Plate 5: Picture of malted barley. Before mashing could take place, the 25 kg of malted barley needed to be cracked, to render the starch freely available. The Malted barley was un-milled and needed to be ground or crushed essentially cracked. According to Berry (1982, 86) “cracking” means crushed rather than ground which will make clarification difficult. According to Dickson (1990, 35) loose grinding with a quern stone was a useful way to remove the husk. The final product after milling and cracking the grain is known as the grist. Realistically this process is not hard to produce, not like malting, but it is labour intensive and an essential part to the brewing of beer, by not producing grist the husk will not be separated which will lead to a shorter shelf life, depleted nutritional value and the wort will have a bitter taste. originally to the Bronze Age brewer a saddle quern would have been used to crack the grain but to time restrictions I used a food processer.

Plate 6: Picture grist the final product prior to mashing. With the barley malted and milled the trough was placed in the hole dug prior and the granite/ sandstone was placed around the trough to make it look more authentic. also giving easy access to the stones when needed.

Plate 7: Picture of fulacht fiadh site. The next stage of this experiment would be known as mashing. Mashing is the brewers term for adding malted grain to water which is heated to allow the enzmyes to break down the starch in the grain into sugars. Its Pretty much the process of trying to create as much sugar as possible for fermentation. The fulacht fiadh in this experiment was used to heat water to 68 C this is the optimum temperature for startch to be converted into sugar. This is probably one of the most important stages in making beer. The use of a fulacht fíadh are ideal for mashing because the trough can hold large volumes of water its also a surce of heating the water and controlling the water temperature. The first stage was filling the trough with water, we used between 40 and 48 gallons of water. Whilest this was taking the place the first of two fires was lite, a mixture of granite and sandstone was placed in the fire.

Plate 8: Picture of hearth heating stones. The stones were heated in each fire between two hours and hour and half depending on the need and availability to maintain the temperature between 60 to 68 C degrees. The desired temperture for mashing is between 60 to 68 C. According to Berry (1982, 31) enzyme activity is extremely sensitive to temperature change, so by varying conditions during mashing the brewer is able to vary the wort and therefore the resultant beer. The optimum temperature in the mash tun must be between 60 and 68 degrees centigrade (Berry 1982, 31). After an hour and half to two hour the first batch of stones was added to the trough the water original temperature was 10 C and rose to between 25-30 C.

Plate 9: Hot stones been submerged to increase temperature of water.
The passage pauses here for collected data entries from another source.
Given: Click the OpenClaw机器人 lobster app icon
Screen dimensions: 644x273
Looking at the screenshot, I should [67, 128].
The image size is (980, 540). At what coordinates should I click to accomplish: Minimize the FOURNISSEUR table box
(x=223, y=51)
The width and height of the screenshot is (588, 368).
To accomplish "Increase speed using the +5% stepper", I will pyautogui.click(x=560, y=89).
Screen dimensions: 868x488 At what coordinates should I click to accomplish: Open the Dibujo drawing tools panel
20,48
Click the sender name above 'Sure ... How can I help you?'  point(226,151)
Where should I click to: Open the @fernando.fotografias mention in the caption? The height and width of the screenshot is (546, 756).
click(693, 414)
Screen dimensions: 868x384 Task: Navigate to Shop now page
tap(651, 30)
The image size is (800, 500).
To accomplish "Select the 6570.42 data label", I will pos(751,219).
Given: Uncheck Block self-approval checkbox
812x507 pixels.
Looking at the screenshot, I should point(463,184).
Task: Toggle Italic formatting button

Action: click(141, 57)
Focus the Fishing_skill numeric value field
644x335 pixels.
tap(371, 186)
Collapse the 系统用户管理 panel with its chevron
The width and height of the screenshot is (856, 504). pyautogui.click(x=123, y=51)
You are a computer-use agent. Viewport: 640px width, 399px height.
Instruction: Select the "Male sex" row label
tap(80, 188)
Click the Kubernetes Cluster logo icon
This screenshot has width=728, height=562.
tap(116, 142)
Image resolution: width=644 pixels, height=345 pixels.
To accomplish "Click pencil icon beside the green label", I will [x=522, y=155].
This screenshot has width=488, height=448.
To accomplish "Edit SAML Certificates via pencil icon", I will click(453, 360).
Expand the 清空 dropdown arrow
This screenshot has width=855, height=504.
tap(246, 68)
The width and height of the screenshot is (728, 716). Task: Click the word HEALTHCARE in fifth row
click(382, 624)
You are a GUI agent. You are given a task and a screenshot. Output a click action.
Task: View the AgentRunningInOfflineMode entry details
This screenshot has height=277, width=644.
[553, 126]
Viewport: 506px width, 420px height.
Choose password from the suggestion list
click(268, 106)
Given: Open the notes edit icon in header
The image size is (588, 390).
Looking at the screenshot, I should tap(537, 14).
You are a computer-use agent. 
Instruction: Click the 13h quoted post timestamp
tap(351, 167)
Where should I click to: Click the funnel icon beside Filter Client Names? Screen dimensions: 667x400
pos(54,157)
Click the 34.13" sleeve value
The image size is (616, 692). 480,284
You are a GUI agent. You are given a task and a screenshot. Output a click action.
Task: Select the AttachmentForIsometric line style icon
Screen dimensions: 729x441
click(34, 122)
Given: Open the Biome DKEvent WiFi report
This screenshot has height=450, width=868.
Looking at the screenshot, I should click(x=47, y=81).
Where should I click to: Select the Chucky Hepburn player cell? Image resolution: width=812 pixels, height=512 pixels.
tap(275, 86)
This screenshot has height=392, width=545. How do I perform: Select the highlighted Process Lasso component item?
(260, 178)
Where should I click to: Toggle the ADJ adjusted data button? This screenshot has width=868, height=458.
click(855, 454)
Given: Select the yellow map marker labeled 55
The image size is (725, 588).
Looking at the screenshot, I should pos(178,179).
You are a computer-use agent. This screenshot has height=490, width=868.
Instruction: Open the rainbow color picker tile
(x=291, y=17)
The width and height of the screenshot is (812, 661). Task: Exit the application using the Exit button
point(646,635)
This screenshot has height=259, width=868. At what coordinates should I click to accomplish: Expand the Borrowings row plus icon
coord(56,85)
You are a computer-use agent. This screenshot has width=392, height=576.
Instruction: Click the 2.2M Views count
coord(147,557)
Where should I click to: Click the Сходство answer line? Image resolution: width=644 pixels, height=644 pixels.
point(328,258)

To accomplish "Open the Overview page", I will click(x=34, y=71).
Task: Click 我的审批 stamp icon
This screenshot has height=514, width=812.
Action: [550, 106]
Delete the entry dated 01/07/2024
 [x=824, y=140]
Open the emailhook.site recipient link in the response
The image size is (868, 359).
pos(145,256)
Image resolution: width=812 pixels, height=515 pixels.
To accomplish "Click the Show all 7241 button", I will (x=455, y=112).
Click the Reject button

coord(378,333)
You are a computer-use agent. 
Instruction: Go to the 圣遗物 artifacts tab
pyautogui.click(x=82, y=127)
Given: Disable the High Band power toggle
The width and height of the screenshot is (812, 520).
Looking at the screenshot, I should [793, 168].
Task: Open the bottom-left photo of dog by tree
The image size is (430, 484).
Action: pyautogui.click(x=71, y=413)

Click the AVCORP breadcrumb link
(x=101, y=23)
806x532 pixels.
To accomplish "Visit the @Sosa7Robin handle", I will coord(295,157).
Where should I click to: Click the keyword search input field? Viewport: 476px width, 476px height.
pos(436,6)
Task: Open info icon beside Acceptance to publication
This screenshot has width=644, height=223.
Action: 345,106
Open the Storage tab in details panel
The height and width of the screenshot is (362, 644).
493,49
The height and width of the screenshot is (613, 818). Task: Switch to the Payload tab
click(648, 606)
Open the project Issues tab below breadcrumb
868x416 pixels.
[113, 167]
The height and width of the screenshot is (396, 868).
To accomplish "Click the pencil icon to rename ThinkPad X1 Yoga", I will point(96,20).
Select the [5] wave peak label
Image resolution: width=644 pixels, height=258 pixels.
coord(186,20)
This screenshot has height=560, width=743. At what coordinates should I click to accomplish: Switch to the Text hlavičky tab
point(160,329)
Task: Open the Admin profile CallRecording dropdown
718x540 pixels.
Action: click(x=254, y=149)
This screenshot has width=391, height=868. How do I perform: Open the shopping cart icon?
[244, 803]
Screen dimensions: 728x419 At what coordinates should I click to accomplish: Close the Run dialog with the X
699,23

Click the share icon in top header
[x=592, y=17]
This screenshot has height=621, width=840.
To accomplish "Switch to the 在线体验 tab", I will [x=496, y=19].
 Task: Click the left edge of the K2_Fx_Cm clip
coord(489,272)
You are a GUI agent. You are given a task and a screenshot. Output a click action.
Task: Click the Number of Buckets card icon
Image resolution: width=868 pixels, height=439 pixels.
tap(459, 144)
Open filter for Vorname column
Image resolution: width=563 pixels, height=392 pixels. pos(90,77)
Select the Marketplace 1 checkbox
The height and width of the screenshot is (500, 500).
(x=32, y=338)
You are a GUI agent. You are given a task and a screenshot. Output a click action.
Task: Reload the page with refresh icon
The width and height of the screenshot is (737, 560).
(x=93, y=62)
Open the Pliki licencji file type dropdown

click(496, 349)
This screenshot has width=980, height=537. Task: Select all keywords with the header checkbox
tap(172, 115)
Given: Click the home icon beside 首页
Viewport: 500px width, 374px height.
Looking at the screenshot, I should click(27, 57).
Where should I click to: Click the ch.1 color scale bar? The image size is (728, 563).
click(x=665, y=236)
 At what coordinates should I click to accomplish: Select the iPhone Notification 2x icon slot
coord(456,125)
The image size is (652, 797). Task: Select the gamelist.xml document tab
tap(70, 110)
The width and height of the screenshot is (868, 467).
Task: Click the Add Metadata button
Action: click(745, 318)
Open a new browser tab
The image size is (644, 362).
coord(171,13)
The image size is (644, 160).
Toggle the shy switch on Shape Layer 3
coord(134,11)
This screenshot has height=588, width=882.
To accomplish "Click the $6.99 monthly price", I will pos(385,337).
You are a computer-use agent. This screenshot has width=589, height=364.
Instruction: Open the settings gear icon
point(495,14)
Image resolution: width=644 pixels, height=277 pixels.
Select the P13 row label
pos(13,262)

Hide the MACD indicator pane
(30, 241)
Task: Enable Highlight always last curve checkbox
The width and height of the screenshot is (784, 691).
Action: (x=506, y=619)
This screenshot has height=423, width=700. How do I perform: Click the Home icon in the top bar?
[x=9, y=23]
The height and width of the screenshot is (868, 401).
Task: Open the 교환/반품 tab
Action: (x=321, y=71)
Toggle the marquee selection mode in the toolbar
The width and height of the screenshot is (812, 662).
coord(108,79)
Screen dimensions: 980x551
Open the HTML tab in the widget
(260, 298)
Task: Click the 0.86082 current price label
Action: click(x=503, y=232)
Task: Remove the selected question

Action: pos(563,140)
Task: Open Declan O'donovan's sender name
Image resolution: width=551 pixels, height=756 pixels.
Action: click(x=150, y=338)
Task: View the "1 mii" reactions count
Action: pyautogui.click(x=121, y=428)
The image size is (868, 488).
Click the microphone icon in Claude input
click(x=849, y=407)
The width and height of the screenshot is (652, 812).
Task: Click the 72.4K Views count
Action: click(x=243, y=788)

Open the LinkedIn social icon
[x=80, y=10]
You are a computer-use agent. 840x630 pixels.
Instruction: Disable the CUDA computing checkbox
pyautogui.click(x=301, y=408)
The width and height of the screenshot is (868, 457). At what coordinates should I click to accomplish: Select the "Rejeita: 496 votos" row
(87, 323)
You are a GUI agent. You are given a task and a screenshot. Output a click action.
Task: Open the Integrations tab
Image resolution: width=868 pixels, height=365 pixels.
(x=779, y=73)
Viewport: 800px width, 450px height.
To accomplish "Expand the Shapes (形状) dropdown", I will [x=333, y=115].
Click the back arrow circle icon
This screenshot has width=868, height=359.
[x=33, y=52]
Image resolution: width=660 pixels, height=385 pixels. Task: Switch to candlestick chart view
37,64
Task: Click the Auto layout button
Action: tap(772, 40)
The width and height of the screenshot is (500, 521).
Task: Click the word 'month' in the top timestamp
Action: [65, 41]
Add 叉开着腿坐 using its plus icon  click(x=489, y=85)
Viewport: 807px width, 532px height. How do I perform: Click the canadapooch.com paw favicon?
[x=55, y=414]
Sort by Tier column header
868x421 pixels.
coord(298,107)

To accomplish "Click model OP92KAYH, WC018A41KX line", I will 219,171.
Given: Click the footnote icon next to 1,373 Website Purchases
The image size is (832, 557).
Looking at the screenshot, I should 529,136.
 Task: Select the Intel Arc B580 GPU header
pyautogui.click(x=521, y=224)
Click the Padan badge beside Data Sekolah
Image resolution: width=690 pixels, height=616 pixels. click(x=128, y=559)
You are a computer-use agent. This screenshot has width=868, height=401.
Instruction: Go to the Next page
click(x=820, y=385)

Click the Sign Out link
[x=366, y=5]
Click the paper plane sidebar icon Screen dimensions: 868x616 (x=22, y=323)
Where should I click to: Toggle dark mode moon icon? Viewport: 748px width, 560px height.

This process of adding hot stones and removing cold ones from the trough continued until the mashing process was complete. Once the temperature was between 60-68 C it had to be maintained for the mashing to take place, the water temperature could not be let go below 60 or above 70 whilst the malted grain was been added. During this process a perforated bag was used to aid in the extraction of enzymes and starch from the grain. Once the 25 Kg of Barley was added this temperature had to be maintained for an hour and half or two hours.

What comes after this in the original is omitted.